◆ **Problem**
Please write out all of the entries without altering anything.
---+---
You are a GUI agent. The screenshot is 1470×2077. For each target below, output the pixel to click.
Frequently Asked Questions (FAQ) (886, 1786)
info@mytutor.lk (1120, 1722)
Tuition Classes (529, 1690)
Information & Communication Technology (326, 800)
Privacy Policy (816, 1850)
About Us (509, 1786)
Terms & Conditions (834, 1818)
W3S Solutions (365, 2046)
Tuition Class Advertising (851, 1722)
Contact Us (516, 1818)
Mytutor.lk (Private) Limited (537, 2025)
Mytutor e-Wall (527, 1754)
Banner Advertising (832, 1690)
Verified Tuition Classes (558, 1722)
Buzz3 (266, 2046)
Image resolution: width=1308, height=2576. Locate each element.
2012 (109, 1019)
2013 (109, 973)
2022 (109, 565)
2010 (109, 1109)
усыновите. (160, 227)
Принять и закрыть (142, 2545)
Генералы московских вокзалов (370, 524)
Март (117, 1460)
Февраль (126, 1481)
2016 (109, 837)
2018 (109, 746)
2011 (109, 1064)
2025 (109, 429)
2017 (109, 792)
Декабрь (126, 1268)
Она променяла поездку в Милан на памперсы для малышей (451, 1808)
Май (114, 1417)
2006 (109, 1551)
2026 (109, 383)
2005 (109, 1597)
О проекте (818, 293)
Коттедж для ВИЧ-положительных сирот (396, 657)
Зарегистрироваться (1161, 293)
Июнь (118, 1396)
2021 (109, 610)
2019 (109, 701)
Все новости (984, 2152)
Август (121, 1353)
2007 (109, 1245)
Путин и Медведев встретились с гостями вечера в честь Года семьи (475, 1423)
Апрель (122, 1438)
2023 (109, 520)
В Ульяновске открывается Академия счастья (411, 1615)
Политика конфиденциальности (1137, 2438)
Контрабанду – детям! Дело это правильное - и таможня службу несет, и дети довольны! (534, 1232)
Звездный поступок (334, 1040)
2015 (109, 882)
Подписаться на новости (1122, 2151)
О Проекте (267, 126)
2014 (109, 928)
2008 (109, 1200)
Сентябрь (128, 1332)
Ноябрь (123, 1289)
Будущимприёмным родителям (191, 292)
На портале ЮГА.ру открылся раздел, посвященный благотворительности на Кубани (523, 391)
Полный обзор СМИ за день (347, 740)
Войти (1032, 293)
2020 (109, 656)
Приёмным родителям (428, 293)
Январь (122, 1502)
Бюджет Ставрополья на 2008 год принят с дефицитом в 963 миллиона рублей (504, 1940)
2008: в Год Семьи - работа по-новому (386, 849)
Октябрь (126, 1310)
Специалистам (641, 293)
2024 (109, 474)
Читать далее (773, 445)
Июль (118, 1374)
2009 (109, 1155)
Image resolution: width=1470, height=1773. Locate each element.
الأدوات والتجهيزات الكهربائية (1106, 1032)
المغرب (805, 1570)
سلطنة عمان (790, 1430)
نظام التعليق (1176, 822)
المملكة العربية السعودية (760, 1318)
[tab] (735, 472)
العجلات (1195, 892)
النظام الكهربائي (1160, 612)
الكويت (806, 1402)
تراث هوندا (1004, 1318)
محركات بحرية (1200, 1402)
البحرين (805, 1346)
---+---
◆ **Reply to the exercise**
You are a GUI agent. The screenshot is 1470×2077. For each target below, output the pixel to click.
Frequently Asked Questions (FAQ) (886, 1786)
info@mytutor.lk (1120, 1722)
Tuition Classes (529, 1690)
Information & Communication Technology (326, 800)
Privacy Policy (816, 1850)
About Us (509, 1786)
Terms & Conditions (834, 1818)
W3S Solutions (365, 2046)
Tuition Class Advertising (851, 1722)
Contact Us (516, 1818)
Mytutor.lk (Private) Limited (537, 2025)
Mytutor e-Wall (527, 1754)
Banner Advertising (832, 1690)
Verified Tuition Classes (558, 1722)
Buzz3 (266, 2046)
Image resolution: width=1308, height=2576. Locate each element.
2012 (109, 1019)
2013 (109, 973)
2022 (109, 565)
2010 (109, 1109)
усыновите. (160, 227)
Принять и закрыть (142, 2545)
Генералы московских вокзалов (370, 524)
Март (117, 1460)
Февраль (126, 1481)
2016 (109, 837)
2018 (109, 746)
2011 (109, 1064)
2025 (109, 429)
2017 (109, 792)
Декабрь (126, 1268)
Она променяла поездку в Милан на памперсы для малышей (451, 1808)
Май (114, 1417)
2006 (109, 1551)
2026 (109, 383)
2005 (109, 1597)
О проекте (818, 293)
Коттедж для ВИЧ-положительных сирот (396, 657)
Зарегистрироваться (1161, 293)
Июнь (118, 1396)
2021 (109, 610)
2019 (109, 701)
Все новости (984, 2152)
Август (121, 1353)
2007 (109, 1245)
Путин и Медведев встретились с гостями вечера в честь Года семьи (475, 1423)
Апрель (122, 1438)
2023 (109, 520)
В Ульяновске открывается Академия счастья (411, 1615)
Политика конфиденциальности (1137, 2438)
Контрабанду – детям! Дело это правильное - и таможня службу несет, и дети довольны! (534, 1232)
Звездный поступок (334, 1040)
2015 (109, 882)
Подписаться на новости (1122, 2151)
О Проекте (267, 126)
2014 (109, 928)
2008 (109, 1200)
Сентябрь (128, 1332)
Ноябрь (123, 1289)
Будущимприёмным родителям (191, 292)
На портале ЮГА.ру открылся раздел, посвященный благотворительности на Кубани (523, 391)
Полный обзор СМИ за день (347, 740)
Войти (1032, 293)
2020 (109, 656)
Приёмным родителям (428, 293)
Январь (122, 1502)
Бюджет Ставрополья на 2008 год принят с дефицитом в 963 миллиона рублей (504, 1940)
2008: в Год Семьи - работа по-новому (386, 849)
Октябрь (126, 1310)
Специалистам (641, 293)
2024 (109, 474)
Читать далее (773, 445)
Июль (118, 1374)
2009 (109, 1155)
Image resolution: width=1470, height=1773. Locate each element.
الأدوات والتجهيزات الكهربائية (1106, 1032)
المغرب (805, 1570)
سلطنة عمان (790, 1430)
نظام التعليق (1176, 822)
المملكة العربية السعودية (760, 1318)
[tab] (735, 472)
العجلات (1195, 892)
النظام الكهربائي (1160, 612)
الكويت (806, 1402)
تراث هوندا (1004, 1318)
محركات بحرية (1200, 1402)
البحرين (805, 1346)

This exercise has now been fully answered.